TO DO
Quote the entries below from the line with "Given: Click 生成 to generate a prompt" through the line with "Task: Click the search magnifier icon", both ends included, and only those lines.

DATASET RECORDS
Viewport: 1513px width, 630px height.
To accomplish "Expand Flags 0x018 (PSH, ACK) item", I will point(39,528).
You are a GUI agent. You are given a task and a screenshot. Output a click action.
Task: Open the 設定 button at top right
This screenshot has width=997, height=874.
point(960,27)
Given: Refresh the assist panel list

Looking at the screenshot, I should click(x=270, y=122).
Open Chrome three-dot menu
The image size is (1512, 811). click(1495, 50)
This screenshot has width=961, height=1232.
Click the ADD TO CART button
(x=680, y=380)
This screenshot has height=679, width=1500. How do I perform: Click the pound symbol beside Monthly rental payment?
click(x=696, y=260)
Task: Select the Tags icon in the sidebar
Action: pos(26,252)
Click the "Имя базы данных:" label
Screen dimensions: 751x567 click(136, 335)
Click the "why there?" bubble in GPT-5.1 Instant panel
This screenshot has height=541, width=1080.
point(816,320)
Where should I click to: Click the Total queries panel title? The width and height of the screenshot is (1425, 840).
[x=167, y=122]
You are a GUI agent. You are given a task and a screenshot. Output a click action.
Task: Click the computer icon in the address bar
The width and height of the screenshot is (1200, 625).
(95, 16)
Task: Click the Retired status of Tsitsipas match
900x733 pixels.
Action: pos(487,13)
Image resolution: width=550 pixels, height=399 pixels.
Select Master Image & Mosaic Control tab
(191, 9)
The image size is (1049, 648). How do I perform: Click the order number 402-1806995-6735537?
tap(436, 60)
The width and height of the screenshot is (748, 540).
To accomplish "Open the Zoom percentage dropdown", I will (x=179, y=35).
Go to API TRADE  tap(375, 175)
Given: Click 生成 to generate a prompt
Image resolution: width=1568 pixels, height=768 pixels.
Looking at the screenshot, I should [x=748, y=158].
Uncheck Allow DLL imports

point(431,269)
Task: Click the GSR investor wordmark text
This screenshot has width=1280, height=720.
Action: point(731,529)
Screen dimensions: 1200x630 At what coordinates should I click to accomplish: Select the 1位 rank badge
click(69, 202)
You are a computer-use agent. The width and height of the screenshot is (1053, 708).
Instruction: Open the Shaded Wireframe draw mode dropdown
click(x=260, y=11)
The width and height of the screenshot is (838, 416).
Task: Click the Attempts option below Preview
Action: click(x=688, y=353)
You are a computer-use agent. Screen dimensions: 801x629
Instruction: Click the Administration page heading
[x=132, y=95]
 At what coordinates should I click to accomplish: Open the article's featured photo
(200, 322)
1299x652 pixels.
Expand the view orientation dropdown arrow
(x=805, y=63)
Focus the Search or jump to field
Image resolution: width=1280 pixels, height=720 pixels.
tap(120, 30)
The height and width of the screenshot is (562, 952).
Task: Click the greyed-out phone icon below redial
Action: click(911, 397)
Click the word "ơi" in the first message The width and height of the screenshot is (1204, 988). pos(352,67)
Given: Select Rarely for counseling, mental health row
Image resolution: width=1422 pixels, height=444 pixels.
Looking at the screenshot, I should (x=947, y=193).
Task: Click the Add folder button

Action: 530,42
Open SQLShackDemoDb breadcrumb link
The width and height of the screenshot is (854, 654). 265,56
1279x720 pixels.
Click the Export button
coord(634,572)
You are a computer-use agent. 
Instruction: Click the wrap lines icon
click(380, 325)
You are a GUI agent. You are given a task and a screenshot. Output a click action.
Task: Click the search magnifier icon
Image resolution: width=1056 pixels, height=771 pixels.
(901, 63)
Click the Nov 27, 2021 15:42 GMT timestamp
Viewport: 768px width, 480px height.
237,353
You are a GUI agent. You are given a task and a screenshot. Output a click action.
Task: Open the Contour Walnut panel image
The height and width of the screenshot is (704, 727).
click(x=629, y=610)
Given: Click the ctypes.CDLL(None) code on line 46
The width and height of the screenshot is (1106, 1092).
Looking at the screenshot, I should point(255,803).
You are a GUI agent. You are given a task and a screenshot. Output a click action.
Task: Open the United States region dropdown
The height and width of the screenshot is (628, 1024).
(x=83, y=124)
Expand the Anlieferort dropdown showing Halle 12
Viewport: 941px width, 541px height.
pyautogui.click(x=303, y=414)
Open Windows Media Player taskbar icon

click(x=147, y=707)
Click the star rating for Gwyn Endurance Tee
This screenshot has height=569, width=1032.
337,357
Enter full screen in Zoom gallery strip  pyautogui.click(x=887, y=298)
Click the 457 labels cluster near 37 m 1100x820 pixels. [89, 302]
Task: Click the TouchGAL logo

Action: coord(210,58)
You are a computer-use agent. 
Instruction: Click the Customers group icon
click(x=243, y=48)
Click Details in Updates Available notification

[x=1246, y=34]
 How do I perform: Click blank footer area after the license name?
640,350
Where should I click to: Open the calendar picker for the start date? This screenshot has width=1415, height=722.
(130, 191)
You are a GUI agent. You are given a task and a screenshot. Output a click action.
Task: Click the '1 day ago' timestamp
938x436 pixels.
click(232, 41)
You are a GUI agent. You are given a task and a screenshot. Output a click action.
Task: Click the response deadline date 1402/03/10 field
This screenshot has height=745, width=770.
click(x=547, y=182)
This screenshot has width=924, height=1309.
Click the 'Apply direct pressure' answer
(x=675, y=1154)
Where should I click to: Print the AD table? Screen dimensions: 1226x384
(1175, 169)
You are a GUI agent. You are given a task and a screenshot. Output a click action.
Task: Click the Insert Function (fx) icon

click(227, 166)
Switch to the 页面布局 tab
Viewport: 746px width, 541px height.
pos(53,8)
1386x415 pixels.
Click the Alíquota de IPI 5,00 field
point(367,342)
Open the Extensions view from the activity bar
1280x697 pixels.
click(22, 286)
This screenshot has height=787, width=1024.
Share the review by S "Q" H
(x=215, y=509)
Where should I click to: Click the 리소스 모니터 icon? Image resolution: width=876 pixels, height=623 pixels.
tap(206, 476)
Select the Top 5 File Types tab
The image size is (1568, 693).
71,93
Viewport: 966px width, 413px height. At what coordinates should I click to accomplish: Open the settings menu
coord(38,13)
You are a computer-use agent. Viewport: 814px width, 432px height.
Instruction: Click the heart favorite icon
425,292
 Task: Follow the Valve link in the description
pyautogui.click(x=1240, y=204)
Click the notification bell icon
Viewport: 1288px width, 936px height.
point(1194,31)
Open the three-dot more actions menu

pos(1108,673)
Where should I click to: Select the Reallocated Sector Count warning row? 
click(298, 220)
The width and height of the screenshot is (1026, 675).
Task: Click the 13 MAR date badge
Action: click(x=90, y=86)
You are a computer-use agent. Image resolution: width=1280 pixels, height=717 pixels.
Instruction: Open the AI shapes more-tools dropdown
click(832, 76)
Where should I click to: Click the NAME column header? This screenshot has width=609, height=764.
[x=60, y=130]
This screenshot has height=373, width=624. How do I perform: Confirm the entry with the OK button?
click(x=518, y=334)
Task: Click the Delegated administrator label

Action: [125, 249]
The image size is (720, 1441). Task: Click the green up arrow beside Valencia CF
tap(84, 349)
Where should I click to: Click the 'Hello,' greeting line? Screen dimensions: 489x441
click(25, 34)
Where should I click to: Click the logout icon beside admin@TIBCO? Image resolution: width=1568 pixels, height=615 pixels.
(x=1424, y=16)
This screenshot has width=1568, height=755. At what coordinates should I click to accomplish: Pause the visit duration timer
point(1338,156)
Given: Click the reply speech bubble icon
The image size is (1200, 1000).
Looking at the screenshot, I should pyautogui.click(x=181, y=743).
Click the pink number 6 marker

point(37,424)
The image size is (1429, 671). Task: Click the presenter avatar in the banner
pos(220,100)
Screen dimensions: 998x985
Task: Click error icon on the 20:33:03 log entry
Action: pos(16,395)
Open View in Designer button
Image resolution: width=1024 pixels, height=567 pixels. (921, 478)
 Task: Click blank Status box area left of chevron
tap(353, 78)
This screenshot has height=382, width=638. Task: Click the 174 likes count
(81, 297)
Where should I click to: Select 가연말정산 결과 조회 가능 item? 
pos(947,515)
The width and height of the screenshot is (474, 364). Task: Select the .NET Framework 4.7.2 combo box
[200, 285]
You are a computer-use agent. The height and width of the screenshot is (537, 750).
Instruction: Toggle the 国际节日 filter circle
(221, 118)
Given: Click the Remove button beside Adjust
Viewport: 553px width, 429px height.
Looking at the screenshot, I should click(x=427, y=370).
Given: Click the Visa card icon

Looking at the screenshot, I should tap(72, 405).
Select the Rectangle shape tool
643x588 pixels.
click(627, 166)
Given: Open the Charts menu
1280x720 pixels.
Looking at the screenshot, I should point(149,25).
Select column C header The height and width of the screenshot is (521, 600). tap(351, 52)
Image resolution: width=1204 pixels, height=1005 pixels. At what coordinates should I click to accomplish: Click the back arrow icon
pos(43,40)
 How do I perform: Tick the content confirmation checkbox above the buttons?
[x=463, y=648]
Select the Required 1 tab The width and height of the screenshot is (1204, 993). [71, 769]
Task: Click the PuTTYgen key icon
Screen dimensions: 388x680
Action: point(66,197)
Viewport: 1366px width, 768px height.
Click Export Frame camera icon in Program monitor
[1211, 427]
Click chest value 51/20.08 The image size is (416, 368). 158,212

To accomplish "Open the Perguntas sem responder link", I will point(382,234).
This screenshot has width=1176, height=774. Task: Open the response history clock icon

SOLUTION FOR THIS EXERCISE
Given: Click 生成 to generate a prompt
Image resolution: width=1568 pixels, height=768 pixels.
Looking at the screenshot, I should [x=748, y=158].
Uncheck Allow DLL imports

point(431,269)
Task: Click the GSR investor wordmark text
This screenshot has width=1280, height=720.
Action: point(731,529)
Screen dimensions: 1200x630 At what coordinates should I click to accomplish: Select the 1位 rank badge
click(69, 202)
You are a computer-use agent. The width and height of the screenshot is (1053, 708).
Instruction: Open the Shaded Wireframe draw mode dropdown
click(x=260, y=11)
The width and height of the screenshot is (838, 416).
Task: Click the Attempts option below Preview
Action: click(x=688, y=353)
You are a computer-use agent. Screen dimensions: 801x629
Instruction: Click the Administration page heading
[x=132, y=95]
 At what coordinates should I click to accomplish: Open the article's featured photo
(200, 322)
1299x652 pixels.
Expand the view orientation dropdown arrow
(x=805, y=63)
Focus the Search or jump to field
Image resolution: width=1280 pixels, height=720 pixels.
tap(120, 30)
The height and width of the screenshot is (562, 952).
Task: Click the greyed-out phone icon below redial
Action: click(911, 397)
Click the word "ơi" in the first message The width and height of the screenshot is (1204, 988). pos(352,67)
Given: Select Rarely for counseling, mental health row
Image resolution: width=1422 pixels, height=444 pixels.
Looking at the screenshot, I should (x=947, y=193).
Task: Click the Add folder button

Action: 530,42
Open SQLShackDemoDb breadcrumb link
The width and height of the screenshot is (854, 654). 265,56
1279x720 pixels.
Click the Export button
coord(634,572)
You are a computer-use agent. 
Instruction: Click the wrap lines icon
click(380, 325)
You are a GUI agent. You are given a task and a screenshot. Output a click action.
Task: Click the search magnifier icon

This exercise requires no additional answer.